15. Het voorgaande geldt naar het oordeel van de kantonrechter ook in het huidige geval waarin [A] nog niet met de opleiding is begonnen, nu partijen niet zijn overeengekomen dat VCOG in een dergelijk geval de opleidingskosten niet zou hoeven te betalen. Voor dit oordeel is temeer aanleiding nu VCOG op de vraag van de kantonrechter of zij de opleiding zou hebben vergoed wanneer [A] in februari 2016 met de opleiding zou zijn begonnen en VCOG in maart 2016 zou hebben besloten om de arbeidsrelatie na 1 augustus 2016 niet voor te zetten, bevestigend heeft beantwoord. [A] heeft onweersproken gesteld dat het de bedoeling was dat hij in het voorjaar van 2016 met de opleiding zou beginnen maar dat dit is doorkruist door de op non-actiefstelling en het niet verlengen van de arbeidsovereenkomst. Die omstandigheid ligt naar het oordeel van de kantonrechter in de risicosfeer van VCOG. Verder heeft [A] bij brief van zijn gemachtigde van 18 maart 2016 VCOG herinnerd aan de overeenkomst ter zake van de opleiding en haar om bevestiging gevraagd dat [A] overeenkomstig de overeenkomst in 2016 met de opleiding kan starten.
15. Dat partijen de opleidingsvergoeding zijn overeengekomen als compensatie van de lagere ontslagvergoeding betekent naar het oordeel niet dat de opleidingsvergoeding in feite als een ontslagvergoeding moet worden beschouwd. De afspraak is namelijk niet gemaakt in het kader van onderhandelingen over beëindiging van het dienstverband.

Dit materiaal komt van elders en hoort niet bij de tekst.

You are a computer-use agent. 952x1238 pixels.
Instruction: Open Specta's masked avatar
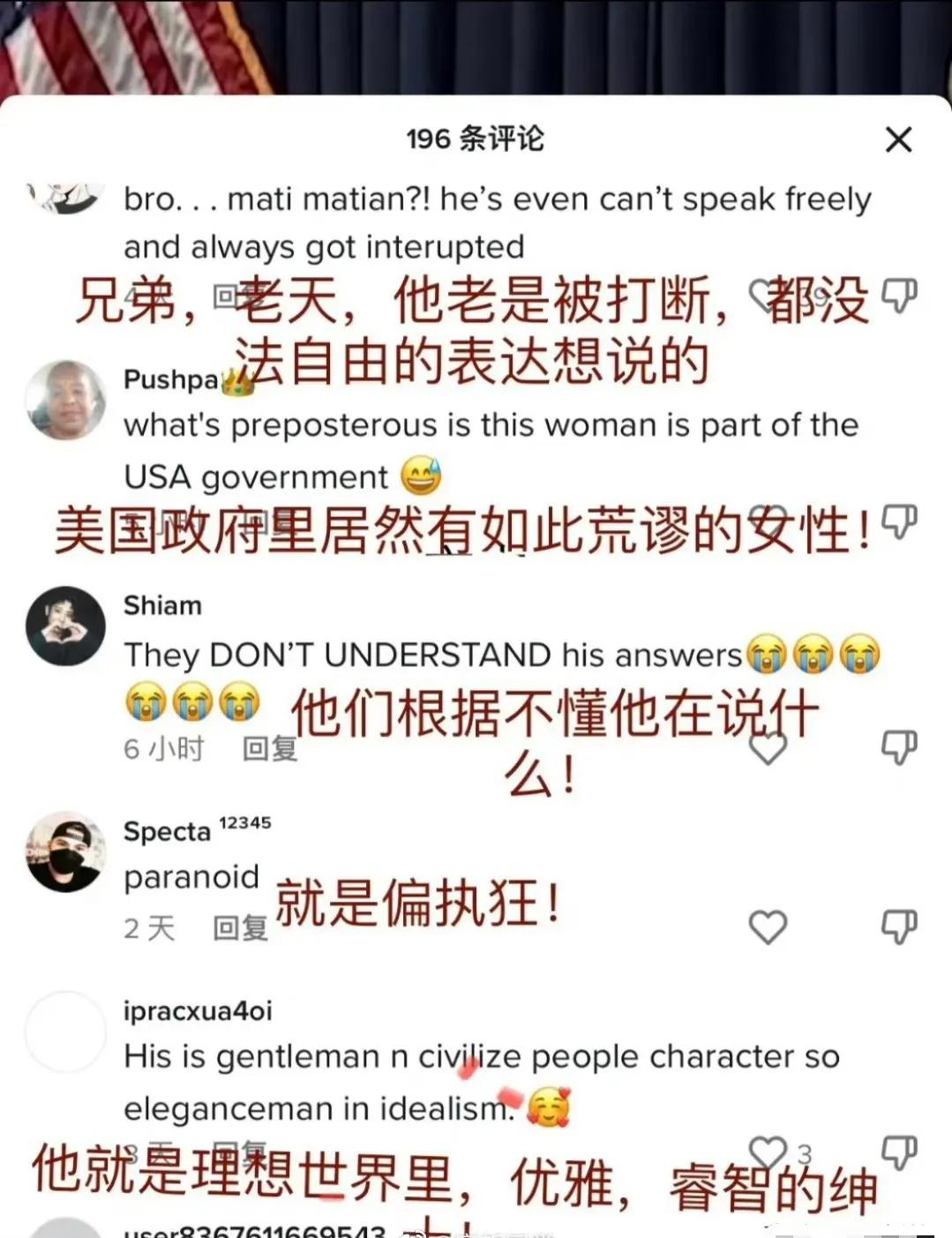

Zoals eerder is overwogen was het de primaire bedoeling van partijen dat [A] de opleiding tijdens het dienstverband zou gaan volgen. Dat daarbij rekening is gehouden met de mogelijkheid dat de arbeidsovereenkomst niet zou worden verlengd, maakt niet dat de opleidingsvergoeding door het niet voortzetten van het dienstverband van kleur is verschoten.

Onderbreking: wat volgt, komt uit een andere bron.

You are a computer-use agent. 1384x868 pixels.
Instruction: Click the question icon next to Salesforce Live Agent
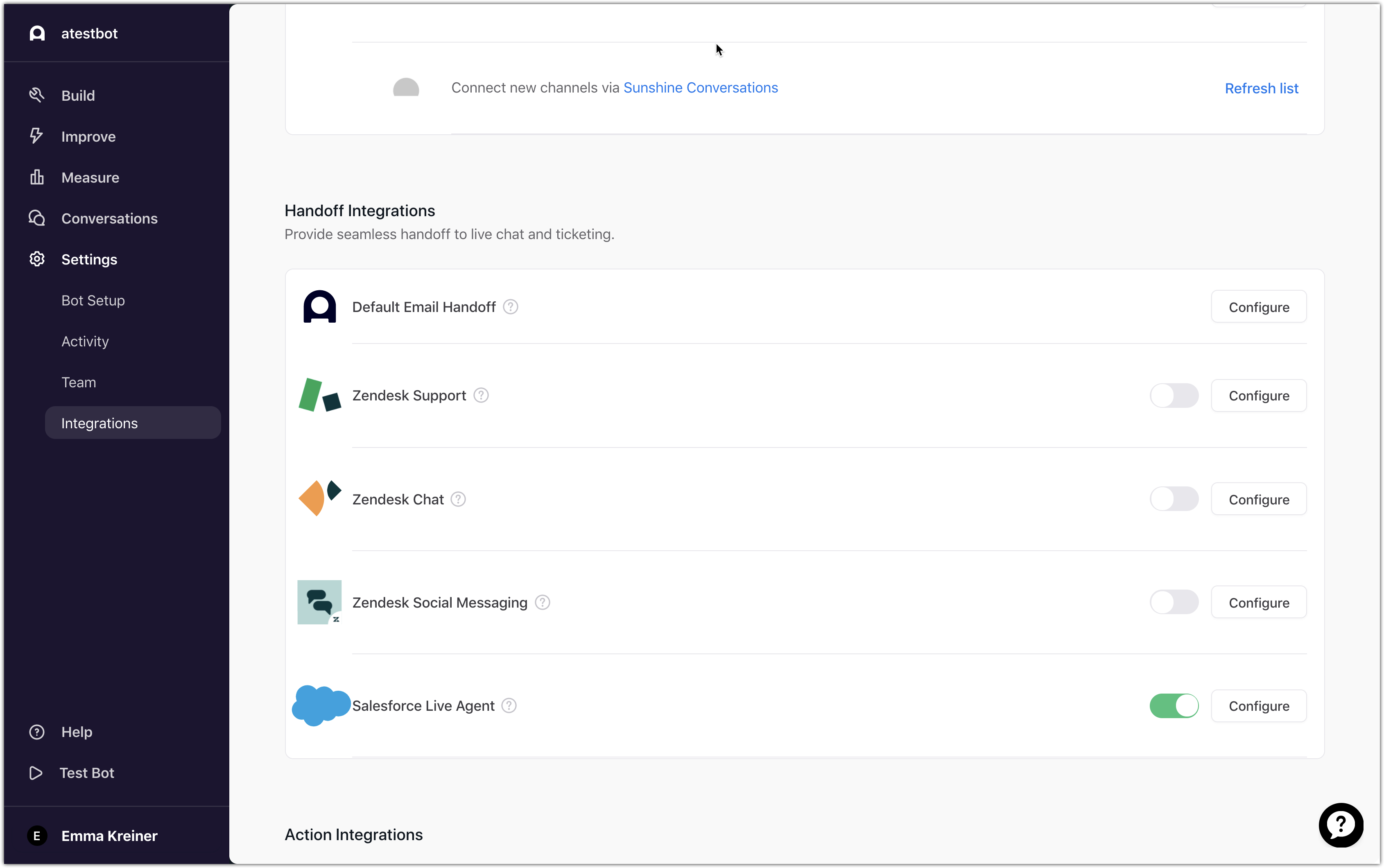pos(509,705)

15. De conclusie van het voorgaande is dat VCOG (nog steeds) gehouden is om de opleidingskosten voor haar rekening te nemen. De vordering ter zake is in zoverre dan ook toewijsbaar. Wel moet daarbij worden aangetekend dat, zoals VCOG terecht stelt, de afspraak niet in die zin contant kan worden gemaakt dat VCOG de vergoeding zonder meer op de bankrekening van [A] dient te storten. Daarvoor is geen rechtsgrond. De kantonrechter zal de veroordeling daarom aldus formuleren dat alvorens VCOG verplicht is om tot betaling over te gaan, [A] haar de nota van het opleidingsinstituut moet doen toekomen zodat VCOG het bedrag rechtstreeks aan dat instituut dient te betalen, dan wel dat [A] daarbij tevens een bewijs van betaling van de factuur aan VCOG toezendt, in welk geval VCOG het bedrag aan [A] dient te betalen.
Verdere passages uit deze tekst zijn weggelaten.